If the text is a scientific paper that follows a standard empirical structure, it is probably already organized into clearly marked sections, usually including an introduction , methods , results , and discussion .
Other types of articles may not be explicitly divided into sections. But most articles and essays will be structured around a series of sub-points or themes.
Now it’s time go through each section and pick out its most important points. What does your reader need to know to understand the overall argument or conclusion of the article?
Keep in mind that a summary does not involve paraphrasing every single paragraph of the article. Your goal is to extract the essential points, leaving out anything that can be considered background information or supplementary detail.
In a scientific article, there are some easy questions you can ask to identify the key points in each part.
|Introduction||or problem was addressed?|
If the article takes a different form, you might have to think more carefully about what points are most important for the reader to understand its argument.
In that case, pay particular attention to the thesis statement —the central claim that the author wants us to accept, which usually appears in the introduction—and the topic sentences that signal the main idea of each paragraph.
Now that you know the key points that the article aims to communicate, you need to put them in your own words.
To avoid plagiarism and show you’ve understood the article, it’s essential to properly paraphrase the author’s ideas. Do not copy and paste parts of the article, not even just a sentence or two.
The best way to do this is to put the article aside and write out your own understanding of the author’s key points.
Examples of article summaries
Let’s take a look at an example. Below, we summarize this article , which scientifically investigates the old saying “an apple a day keeps the doctor away.”
Davis et al. (2015) set out to empirically test the popular saying “an apple a day keeps the doctor away.” Apples are often used to represent a healthy lifestyle, and research has shown their nutritional properties could be beneficial for various aspects of health. The authors’ unique approach is to take the saying literally and ask: do people who eat apples use healthcare services less frequently? If there is indeed such a relationship, they suggest, promoting apple consumption could help reduce healthcare costs.
The study used publicly available cross-sectional data from the National Health and Nutrition Examination Survey. Participants were categorized as either apple eaters or non-apple eaters based on their self-reported apple consumption in an average 24-hour period. They were also categorized as either avoiding or not avoiding the use of healthcare services in the past year. The data was statistically analyzed to test whether there was an association between apple consumption and several dependent variables: physician visits, hospital stays, use of mental health services, and use of prescription medication.
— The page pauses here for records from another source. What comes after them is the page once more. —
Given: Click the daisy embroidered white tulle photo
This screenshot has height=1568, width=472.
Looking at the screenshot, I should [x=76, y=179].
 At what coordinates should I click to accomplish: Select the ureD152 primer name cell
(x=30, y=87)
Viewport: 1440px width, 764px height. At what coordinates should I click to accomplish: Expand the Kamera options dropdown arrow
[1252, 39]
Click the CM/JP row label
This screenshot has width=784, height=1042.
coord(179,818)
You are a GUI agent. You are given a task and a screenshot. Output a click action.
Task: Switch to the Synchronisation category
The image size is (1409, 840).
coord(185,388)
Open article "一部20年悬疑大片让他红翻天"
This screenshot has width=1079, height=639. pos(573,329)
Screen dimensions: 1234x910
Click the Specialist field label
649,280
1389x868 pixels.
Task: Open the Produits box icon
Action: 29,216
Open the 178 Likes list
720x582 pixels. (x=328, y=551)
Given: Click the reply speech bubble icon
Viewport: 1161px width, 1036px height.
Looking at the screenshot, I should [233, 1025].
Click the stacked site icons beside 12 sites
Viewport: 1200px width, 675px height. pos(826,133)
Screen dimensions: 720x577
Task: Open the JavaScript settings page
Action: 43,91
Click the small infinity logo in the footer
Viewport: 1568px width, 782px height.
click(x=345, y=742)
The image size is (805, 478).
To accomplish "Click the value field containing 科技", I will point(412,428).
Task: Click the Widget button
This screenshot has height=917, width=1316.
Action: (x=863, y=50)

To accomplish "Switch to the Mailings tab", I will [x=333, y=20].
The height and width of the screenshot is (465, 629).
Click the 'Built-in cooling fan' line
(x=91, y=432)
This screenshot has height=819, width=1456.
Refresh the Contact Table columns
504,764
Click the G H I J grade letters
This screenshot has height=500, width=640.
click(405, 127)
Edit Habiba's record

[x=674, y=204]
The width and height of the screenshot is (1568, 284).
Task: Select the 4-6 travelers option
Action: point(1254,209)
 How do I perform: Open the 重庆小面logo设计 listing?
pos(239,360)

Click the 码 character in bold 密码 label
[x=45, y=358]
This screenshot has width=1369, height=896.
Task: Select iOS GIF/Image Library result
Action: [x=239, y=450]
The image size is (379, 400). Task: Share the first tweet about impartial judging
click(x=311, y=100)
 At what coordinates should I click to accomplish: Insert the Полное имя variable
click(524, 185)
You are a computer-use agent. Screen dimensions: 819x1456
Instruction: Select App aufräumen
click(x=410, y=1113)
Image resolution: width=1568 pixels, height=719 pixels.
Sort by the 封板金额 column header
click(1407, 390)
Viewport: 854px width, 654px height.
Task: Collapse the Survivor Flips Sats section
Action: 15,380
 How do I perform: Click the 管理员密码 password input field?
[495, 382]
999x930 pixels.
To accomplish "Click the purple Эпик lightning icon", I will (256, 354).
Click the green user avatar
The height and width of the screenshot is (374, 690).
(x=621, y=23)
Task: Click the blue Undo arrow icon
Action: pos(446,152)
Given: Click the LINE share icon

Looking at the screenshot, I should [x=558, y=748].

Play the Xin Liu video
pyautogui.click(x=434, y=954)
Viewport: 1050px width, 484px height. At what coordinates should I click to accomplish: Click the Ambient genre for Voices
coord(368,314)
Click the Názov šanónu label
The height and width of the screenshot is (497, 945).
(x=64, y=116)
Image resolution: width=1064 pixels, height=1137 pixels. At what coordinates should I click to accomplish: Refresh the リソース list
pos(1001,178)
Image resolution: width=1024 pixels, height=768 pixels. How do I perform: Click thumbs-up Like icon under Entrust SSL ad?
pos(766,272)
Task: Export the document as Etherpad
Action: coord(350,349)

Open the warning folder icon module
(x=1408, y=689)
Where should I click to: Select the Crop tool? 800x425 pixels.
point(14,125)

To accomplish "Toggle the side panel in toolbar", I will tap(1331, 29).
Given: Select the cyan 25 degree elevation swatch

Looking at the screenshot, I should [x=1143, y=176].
Although apple eaters were slightly more likely to have avoided physician visits, this relationship was not statistically significant after adjusting for various relevant factors. No association was found between apple consumption and hospital stays or mental health service use. However, apple eaters were found to be slightly more likely to have avoided using prescription medication. Based on these results, the authors conclude that an apple a day does not keep the doctor away, but it may keep the pharmacist away. They suggest that this finding could have implications for reducing healthcare costs, considering the high annual costs of prescription medication and the inexpensiveness of apples.
However, the authors also note several limitations of the study: most importantly, that apple eaters are likely to differ from non-apple eaters in ways that may have confounded the results (for example, apple eaters may be more likely to be health-conscious). To establish any causal relationship between apple consumption and avoidance of medication, they recommend experimental research.
An article summary like the above would be appropriate for a stand-alone summary assignment. However, you’ll often want to give an even more concise summary of an article.
For example, in a literature review or meta analysis you may want to briefly summarize this study as part of a wider discussion of various sources. In this case, we can boil our summary down even further to include only the most relevant information.
Using national survey data, Davis et al. (2015) tested the assertion that “an apple a day keeps the doctor away” and did not find statistically significant evidence to support this hypothesis. While people who consumed apples were slightly less likely to use prescription medications, the study was unable to demonstrate a causal relationship between these variables.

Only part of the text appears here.